The Olympians competed in events that tested their shooting, dribbling and passing skills. Officers from the Jefferson County Sheriff’s Office and Fairfield Police Department attended the event to pass out awards, while Jefferson County Sheriff Bart Richmond announced the names of the winners as they posed for a picture.
Janel Orgovanyi, coach of the Fairfield Special Olympics team called the Flaming Marshmallows, said Special Olympics is not just for kids, and that competitors range in age from “8 to 100.” She said Saturday’s skills competition went very well, and appreciated the accommodations the rec center made. In fact, the rec center gave all the Special Olympians a free pass to the facility so they can practice whenever they want.
Fairfield had not hosted a Special Olympics event for 10 years, even though it is centrally located in the Southeast Iowa Region. Part of that has to do with Special Olympics events being suspended for the last couple of years, and another part is that Fairfield did not have a large enough facility to host it until the Cambridge SportsPlex was built in 2016. Now that it has hosted an event, Orgovanyi said she hopes Fairfield will host events more regularly, and is even planning to host this basketball skills competition next year.
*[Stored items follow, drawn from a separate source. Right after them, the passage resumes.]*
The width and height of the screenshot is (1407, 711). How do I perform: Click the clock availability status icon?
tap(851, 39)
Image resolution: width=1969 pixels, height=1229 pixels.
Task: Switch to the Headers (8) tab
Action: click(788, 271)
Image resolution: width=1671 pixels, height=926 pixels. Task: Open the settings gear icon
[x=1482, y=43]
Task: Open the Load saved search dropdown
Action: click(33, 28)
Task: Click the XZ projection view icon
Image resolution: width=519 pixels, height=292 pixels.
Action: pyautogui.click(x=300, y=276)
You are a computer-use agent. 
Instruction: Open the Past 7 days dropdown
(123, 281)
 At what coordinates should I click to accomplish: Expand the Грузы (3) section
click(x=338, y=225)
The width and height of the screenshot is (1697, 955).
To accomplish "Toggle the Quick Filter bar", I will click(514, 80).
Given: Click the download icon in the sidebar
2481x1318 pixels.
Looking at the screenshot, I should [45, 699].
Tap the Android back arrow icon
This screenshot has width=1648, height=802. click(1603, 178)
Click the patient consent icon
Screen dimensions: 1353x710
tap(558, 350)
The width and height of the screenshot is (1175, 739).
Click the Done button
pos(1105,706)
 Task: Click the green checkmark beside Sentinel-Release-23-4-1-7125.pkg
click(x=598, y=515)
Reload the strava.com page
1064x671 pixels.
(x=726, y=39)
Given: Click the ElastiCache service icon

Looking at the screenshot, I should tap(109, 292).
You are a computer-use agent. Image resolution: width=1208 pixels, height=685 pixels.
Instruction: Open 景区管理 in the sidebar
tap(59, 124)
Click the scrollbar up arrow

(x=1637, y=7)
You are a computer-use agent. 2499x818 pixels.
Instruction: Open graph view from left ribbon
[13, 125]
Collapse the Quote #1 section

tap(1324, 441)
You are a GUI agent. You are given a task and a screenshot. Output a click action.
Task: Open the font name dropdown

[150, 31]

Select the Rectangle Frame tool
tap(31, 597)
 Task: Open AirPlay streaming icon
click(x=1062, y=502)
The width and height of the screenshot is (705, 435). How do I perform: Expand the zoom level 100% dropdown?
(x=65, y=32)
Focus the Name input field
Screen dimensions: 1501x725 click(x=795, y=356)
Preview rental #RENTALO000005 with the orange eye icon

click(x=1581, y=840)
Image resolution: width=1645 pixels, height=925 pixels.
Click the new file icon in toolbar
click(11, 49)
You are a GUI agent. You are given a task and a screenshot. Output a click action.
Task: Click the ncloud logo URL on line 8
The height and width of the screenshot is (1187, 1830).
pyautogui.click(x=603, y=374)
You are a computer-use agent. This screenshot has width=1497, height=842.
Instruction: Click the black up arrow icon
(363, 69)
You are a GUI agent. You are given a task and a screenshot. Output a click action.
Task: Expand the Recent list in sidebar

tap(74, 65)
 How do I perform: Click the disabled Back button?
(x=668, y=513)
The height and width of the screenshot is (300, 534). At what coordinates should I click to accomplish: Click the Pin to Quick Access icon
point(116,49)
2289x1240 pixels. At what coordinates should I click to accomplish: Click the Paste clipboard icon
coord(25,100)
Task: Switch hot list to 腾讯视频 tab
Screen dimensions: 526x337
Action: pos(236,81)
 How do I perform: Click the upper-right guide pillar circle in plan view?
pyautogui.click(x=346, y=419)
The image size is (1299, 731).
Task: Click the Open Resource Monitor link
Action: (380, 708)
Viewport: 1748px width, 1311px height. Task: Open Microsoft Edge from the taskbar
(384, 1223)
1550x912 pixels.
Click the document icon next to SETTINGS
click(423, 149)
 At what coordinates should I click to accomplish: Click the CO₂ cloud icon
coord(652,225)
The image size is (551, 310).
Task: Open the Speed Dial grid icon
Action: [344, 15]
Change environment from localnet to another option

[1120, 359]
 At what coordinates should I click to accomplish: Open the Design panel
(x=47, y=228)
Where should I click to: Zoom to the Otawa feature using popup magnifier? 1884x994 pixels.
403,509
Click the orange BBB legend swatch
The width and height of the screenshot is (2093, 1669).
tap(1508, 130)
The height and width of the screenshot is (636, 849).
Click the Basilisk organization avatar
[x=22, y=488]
“Next year, we’re going to make it bigger and better with breakfast and more athletes,” Orgovanyi said. “Right now we have about 75 athletes.”
The area’s Special Olympians often go to Ottumwa to compete in track and bowling. Other cities such as Burlington and Fort Madison frequently host events, too.
Southeast Iowa Hot Shots is another Special Olympics team based in Fairfield. It is coached by Rhonda Robinson and Becky Stanford, and its two members are Robinson’s son Ross and Jinni Hanson. Ross and Jinni are both 29 years old, and have been in Special Olympics ever since they were 8. Even though they attended different schools, the two got to know each other through Special Olympics, and went to prom together, too. Ross went to graduate from Fairfield High School, while Jinni graduated from Harmony High School.
Rhonda Robinson said Special Olympics gives individuals with special needs an opportunity to socialize and something to look forward to. She said it was heartening to see so many members of the community at Saturday’s event. Fairfield High School students on the girls’ and boys’ basketball teams volunteered their time to help the competitors go from one challenge to another, and to keep score.
“We really appreciate them giving up their Saturday morning to be here,” Robinson said.
Sydney Dommer, director of East Regional Field Services for Special Olympics Iowa, said events like the one held Saturday provide Special Olympians a chance to show off their skills and build friendships.
“I think it makes them feel good to be recognized, because this is a community for them,” Dommer said.
Dommer and Robinson mentioned that the competitions Special Olympians attend are more than just games. At the state events, the games double as a chance for the Olympians to meet with a medical professional, get their hearing or teeth checked, and receive other check-ups.
Dommer said Saturday’s event went great and that she loved having it in Fairfield, which she said is a welcoming community.
“I would love to come back,” Dommer said.